-- Stored items --
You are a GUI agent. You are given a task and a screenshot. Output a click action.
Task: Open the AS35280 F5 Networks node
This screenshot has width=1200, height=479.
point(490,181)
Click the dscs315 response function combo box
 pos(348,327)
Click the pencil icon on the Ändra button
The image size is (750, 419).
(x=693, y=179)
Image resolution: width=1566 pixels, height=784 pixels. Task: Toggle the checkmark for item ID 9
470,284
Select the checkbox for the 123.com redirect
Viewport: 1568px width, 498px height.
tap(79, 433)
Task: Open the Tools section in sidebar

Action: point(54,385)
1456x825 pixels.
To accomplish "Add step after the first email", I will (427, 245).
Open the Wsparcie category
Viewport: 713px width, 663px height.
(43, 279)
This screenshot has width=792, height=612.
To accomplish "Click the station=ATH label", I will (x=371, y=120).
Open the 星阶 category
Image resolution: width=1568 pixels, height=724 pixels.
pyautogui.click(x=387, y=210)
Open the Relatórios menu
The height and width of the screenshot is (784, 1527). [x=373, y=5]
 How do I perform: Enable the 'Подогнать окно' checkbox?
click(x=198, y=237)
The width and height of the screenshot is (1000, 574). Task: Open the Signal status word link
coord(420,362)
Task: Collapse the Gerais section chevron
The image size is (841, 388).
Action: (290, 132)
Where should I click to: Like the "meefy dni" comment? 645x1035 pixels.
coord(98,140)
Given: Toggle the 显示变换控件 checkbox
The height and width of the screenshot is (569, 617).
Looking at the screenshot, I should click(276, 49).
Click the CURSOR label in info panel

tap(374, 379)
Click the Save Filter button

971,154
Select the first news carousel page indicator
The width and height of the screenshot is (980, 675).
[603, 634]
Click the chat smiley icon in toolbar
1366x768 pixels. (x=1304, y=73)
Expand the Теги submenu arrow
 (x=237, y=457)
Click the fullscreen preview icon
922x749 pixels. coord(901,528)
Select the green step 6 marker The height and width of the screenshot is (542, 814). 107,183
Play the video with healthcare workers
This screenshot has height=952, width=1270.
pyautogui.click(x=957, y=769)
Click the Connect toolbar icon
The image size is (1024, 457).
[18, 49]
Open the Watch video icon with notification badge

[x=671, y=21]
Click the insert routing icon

-- TASK --
Of the entries above, repeat exactly the lines from the line with "Task: Collapse the Gerais section chevron" through the line with "Given: Toggle the 显示变换控件 checkbox", both of them included.

-- TASK ANSWER --
Task: Collapse the Gerais section chevron
The image size is (841, 388).
Action: (290, 132)
Where should I click to: Like the "meefy dni" comment? 645x1035 pixels.
coord(98,140)
Given: Toggle the 显示变换控件 checkbox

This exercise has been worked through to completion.